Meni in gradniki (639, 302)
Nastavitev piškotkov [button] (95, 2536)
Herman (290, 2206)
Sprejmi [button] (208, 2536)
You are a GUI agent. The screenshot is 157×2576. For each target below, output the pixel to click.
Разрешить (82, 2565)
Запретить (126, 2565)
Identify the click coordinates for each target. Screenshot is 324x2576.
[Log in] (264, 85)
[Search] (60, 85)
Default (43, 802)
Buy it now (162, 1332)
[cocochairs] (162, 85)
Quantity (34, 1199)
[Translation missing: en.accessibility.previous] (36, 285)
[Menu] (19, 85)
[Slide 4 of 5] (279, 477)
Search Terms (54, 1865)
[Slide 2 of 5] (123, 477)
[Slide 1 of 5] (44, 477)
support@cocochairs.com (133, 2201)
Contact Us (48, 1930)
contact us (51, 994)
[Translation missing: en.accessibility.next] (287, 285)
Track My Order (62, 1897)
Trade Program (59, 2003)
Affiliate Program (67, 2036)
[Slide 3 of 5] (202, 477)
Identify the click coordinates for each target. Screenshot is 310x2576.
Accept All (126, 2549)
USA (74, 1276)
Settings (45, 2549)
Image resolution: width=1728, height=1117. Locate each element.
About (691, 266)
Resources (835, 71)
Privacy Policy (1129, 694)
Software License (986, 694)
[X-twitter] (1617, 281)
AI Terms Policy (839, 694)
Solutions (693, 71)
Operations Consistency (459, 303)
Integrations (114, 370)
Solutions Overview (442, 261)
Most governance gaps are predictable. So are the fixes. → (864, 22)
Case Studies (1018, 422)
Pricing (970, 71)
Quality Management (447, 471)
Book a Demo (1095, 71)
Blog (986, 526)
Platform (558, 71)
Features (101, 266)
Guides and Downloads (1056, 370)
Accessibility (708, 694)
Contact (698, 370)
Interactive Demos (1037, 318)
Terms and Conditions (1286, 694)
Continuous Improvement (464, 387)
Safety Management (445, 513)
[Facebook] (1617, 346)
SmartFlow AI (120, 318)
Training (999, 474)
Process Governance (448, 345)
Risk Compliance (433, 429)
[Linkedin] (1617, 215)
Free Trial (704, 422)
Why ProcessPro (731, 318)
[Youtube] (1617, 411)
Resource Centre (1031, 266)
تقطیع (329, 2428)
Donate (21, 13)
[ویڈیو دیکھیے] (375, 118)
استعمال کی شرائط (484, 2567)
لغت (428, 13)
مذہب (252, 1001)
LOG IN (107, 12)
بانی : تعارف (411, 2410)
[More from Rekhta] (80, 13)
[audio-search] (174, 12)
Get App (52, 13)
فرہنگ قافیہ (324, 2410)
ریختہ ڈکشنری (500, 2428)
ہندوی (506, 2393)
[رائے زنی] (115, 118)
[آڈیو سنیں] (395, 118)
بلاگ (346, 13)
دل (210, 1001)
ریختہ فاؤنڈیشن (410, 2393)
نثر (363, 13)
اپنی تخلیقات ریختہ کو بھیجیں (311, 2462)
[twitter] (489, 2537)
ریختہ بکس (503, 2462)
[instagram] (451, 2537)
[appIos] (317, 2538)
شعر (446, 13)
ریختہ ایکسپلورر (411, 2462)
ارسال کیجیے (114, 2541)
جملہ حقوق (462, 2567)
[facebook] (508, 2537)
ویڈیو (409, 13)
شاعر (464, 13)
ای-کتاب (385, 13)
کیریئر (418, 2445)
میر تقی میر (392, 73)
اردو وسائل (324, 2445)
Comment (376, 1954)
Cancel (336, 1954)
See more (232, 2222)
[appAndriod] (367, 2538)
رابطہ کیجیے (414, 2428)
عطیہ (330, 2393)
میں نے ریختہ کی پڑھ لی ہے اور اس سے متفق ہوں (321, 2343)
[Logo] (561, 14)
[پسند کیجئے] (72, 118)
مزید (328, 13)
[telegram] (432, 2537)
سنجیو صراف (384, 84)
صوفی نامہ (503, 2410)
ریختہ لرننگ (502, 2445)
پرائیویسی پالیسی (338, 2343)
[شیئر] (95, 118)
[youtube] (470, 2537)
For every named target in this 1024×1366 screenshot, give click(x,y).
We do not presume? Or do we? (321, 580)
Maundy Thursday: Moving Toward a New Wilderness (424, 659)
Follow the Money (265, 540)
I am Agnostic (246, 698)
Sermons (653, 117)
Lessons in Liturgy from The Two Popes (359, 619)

==*==

Could you transcribe the entries above word for word, from the line with "Interactive Demos (1037, 318)" down to the line with "مزید (328, 13)", keeping both?

Interactive Demos (1037, 318)
Terms and Conditions (1286, 694)
Continuous Improvement (464, 387)
Safety Management (445, 513)
[Facebook] (1617, 346)
SmartFlow AI (120, 318)
Training (999, 474)
Process Governance (448, 345)
Risk Compliance (433, 429)
[Linkedin] (1617, 215)
Free Trial (704, 422)
Why ProcessPro (731, 318)
[Youtube] (1617, 411)
Resource Centre (1031, 266)
تقطیع (329, 2428)
Donate (21, 13)
[ویڈیو دیکھیے] (375, 118)
استعمال کی شرائط (484, 2567)
لغت (428, 13)
مذہب (252, 1001)
LOG IN (107, 12)
بانی : تعارف (411, 2410)
[More from Rekhta] (80, 13)
[audio-search] (174, 12)
Get App (52, 13)
فرہنگ قافیہ (324, 2410)
ریختہ ڈکشنری (500, 2428)
ہندوی (506, 2393)
[رائے زنی] (115, 118)
[آڈیو سنیں] (395, 118)
بلاگ (346, 13)
دل (210, 1001)
ریختہ فاؤنڈیشن (410, 2393)
نثر (363, 13)
اپنی تخلیقات ریختہ کو بھیجیں (311, 2462)
[twitter] (489, 2537)
ریختہ بکس (503, 2462)
[instagram] (451, 2537)
[appIos] (317, 2538)
شعر (446, 13)
ریختہ ایکسپلورر (411, 2462)
ارسال کیجیے (114, 2541)
جملہ حقوق (462, 2567)
[facebook] (508, 2537)
ویڈیو (409, 13)
شاعر (464, 13)
ای-کتاب (385, 13)
کیریئر (418, 2445)
میر تقی میر (392, 73)
اردو وسائل (324, 2445)
Comment (376, 1954)
Cancel (336, 1954)
See more (232, 2222)
[appAndriod] (367, 2538)
رابطہ کیجیے (414, 2428)
عطیہ (330, 2393)
میں نے ریختہ کی پڑھ لی ہے اور اس سے متفق ہوں (321, 2343)
[Logo] (561, 14)
[پسند کیجئے] (72, 118)
مزید (328, 13)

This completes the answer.